Das Zinstief hat der Bank nicht geschadet, anders als ihren Kunden. Die Furcht vor Anlagen in Wertpapieren sitzt tief. Die klassischste aller Geldanlagen bleibt hoch im Kurs: das Eigenheim.

Böblingen: Marc Schieferecke (eck)

Herrenberg - Die Kundschaft ist trotz eindringlicher Warnungen schwer umzustimmen. Ihre Liebe zum Sparbuch mag nicht verblassen, jedenfalls bei den Kunden der Fusions-Volksbank Herrenberg/Nagold/Rottenburg. Die meldet einen unveränderten Hang zur „traditionellen Bankanlage“. Gegen „ein ausgeprägtes Sicherheitsbedürfnis“ helfen alle Warnungen nicht, dass klassische Geldanlagen angesichts des Zinsniveaus nahe der Null keinen Gewinn, sondern reale Verluste versprechen – die Inflation eingerechnet.

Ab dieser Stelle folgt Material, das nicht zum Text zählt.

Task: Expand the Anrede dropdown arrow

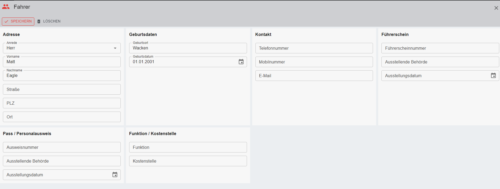Action: point(115,48)
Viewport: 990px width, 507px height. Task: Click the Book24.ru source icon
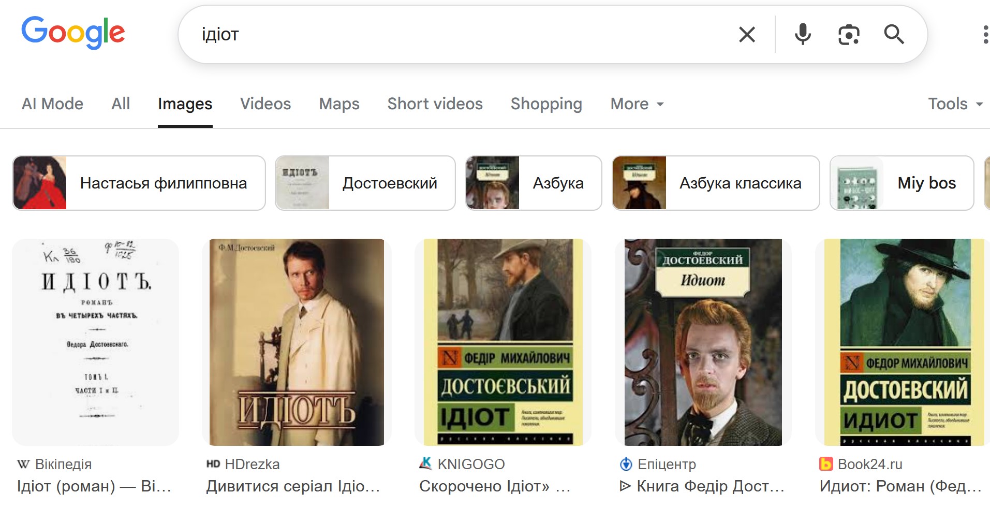pos(826,464)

In der jüngeren Vergangenheit hatten Anleger aber auch mit Aktien keine Freude. Die Kursverluste schlagen sich bei den Kunden der Volksbank mit einem Minus von 26 Millionen Euro nieder.

 

Den Geschäften der Volksbank hat weder die schwächelnde Börse geschadet, noch die Furcht vor Wertpapieren. Der Vorstandssprecher Jörg Stahl hat bei der Präsentation der Bilanz für das vergangene Jahr schon zum zweiten Mal in Folge Rekordzahlen verkündet. Schon 2016 war für die Bank ein gutes Jahr gewesen. 2017 stiegen so gut wie alle Kennzahlen weiter an. Beim Aufwärtskurs ist es geblieben. Ein Minus meldet Stahl nur bei der Zahl der Mitarbeiter. 437 waren es zum Jahreswechsel, damit fünf weniger als zwölf Monate zuvor. Die Tochterfirmen der Bank sind dabei eingerechnet.

Die Digitalisierung kostet weiterhin Arbeitsplätze

Der Schwund ist dem weiter zunehmenden Trend zur Digitalisierung des Bankgeschäfts geschuldet, samt der Bemühungen, die skeptische Kundschaft vom Online-Banking zu überzeugen. 60 Prozent der Volksbank-Kunden erledigen ihre Bankgeschäfte am Computer oder am Smartphone statt in einer Filiale. Das sind zehn Prozent mehr als im bundesweiten Schnitt. Die bundesweiten Zahlen verdeutlichen auch, dass der digitale Wandel der Banken erzwungen ist. Vor zehn Jahren verbuchte ein gutes Drittel der Kundschaft am Rechner Geld, vor zwanzig Jahren lag dieser Anteil noch unter zehn Prozent.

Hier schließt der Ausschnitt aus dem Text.